**Work instruction:** What is needed is an exact copy of the lines from the one containing "Instruction: Add Surface Pro to basket" through the last line of the records below, with no pictures.

**Records provided:**
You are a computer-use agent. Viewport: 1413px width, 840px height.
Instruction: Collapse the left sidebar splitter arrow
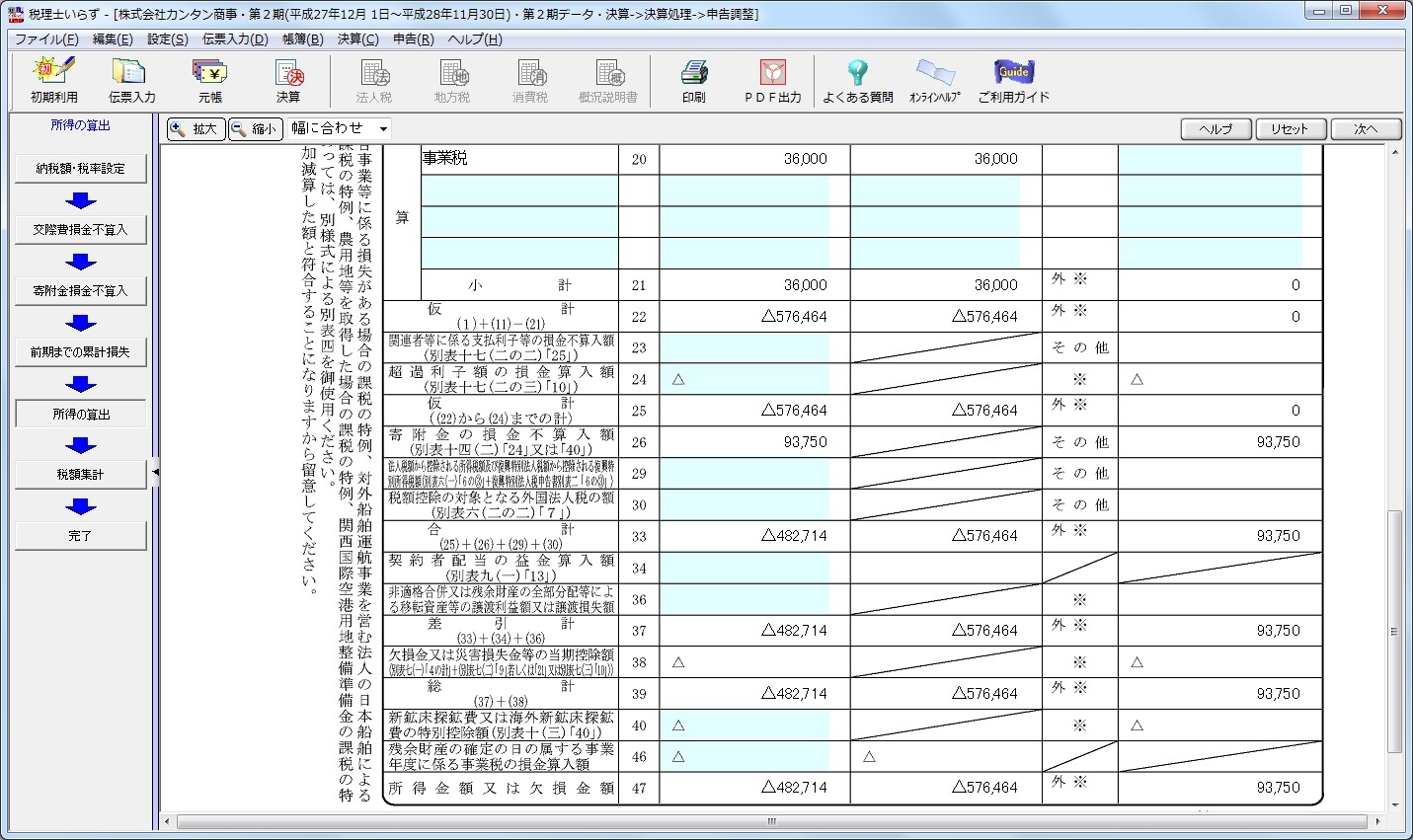click(x=155, y=473)
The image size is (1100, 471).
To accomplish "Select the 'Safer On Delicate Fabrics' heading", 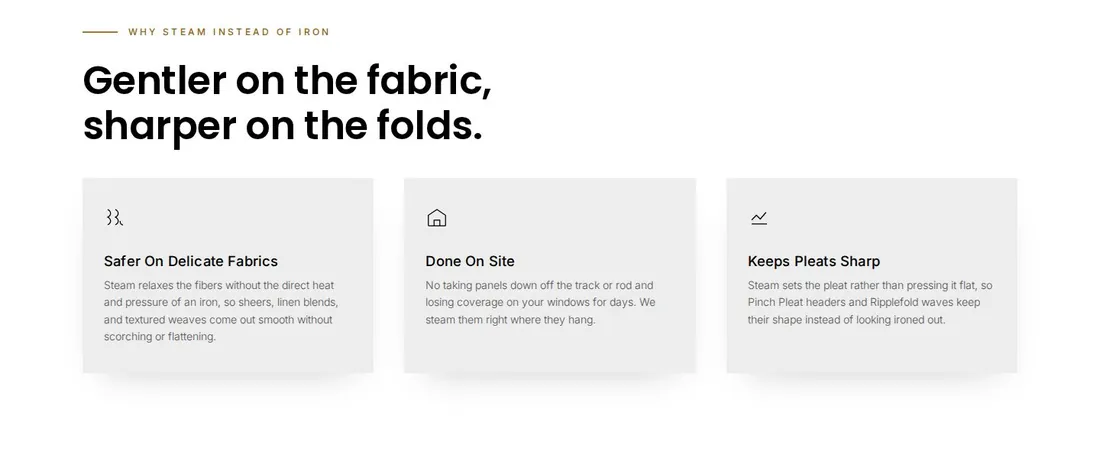I will point(191,261).
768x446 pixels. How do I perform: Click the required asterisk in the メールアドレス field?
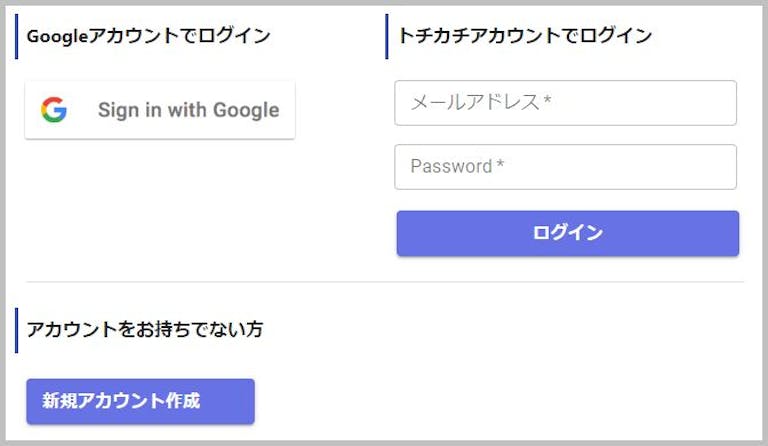point(548,102)
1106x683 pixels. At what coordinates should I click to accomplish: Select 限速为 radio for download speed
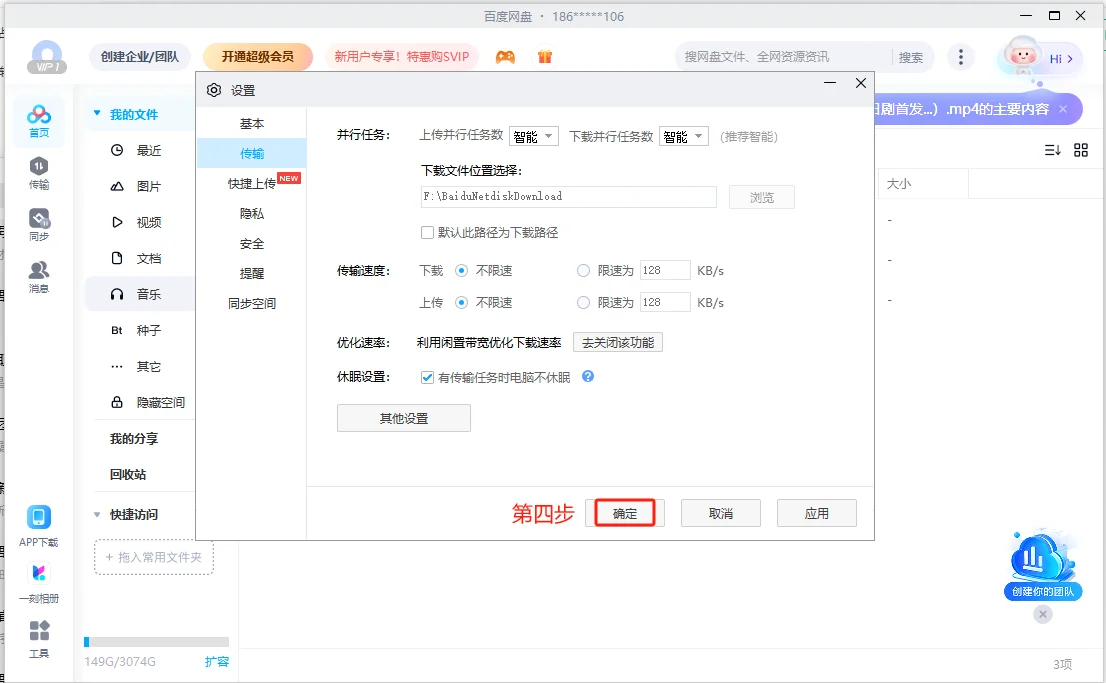click(x=581, y=270)
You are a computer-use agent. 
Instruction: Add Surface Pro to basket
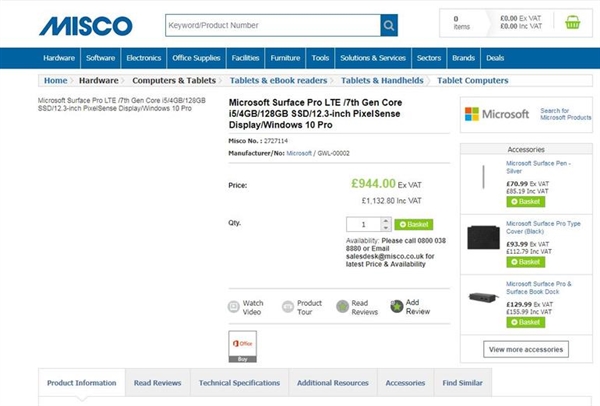(412, 225)
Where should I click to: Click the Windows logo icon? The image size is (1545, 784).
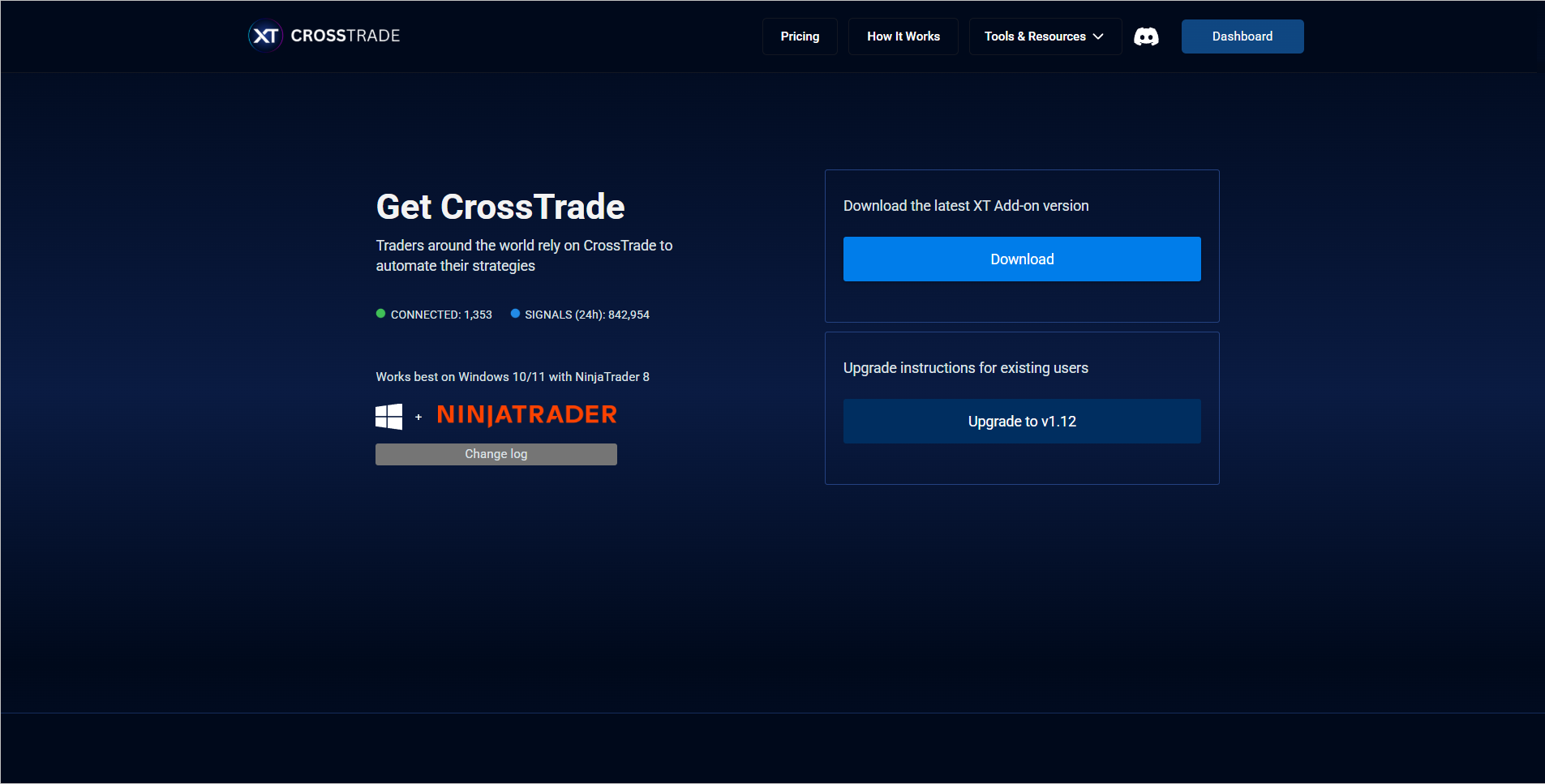(389, 417)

**Task response:**
Instruction: Add Surface Pro to basket
(412, 225)
Where should I click to: Click the Windows logo icon? The image size is (1545, 784).
(389, 417)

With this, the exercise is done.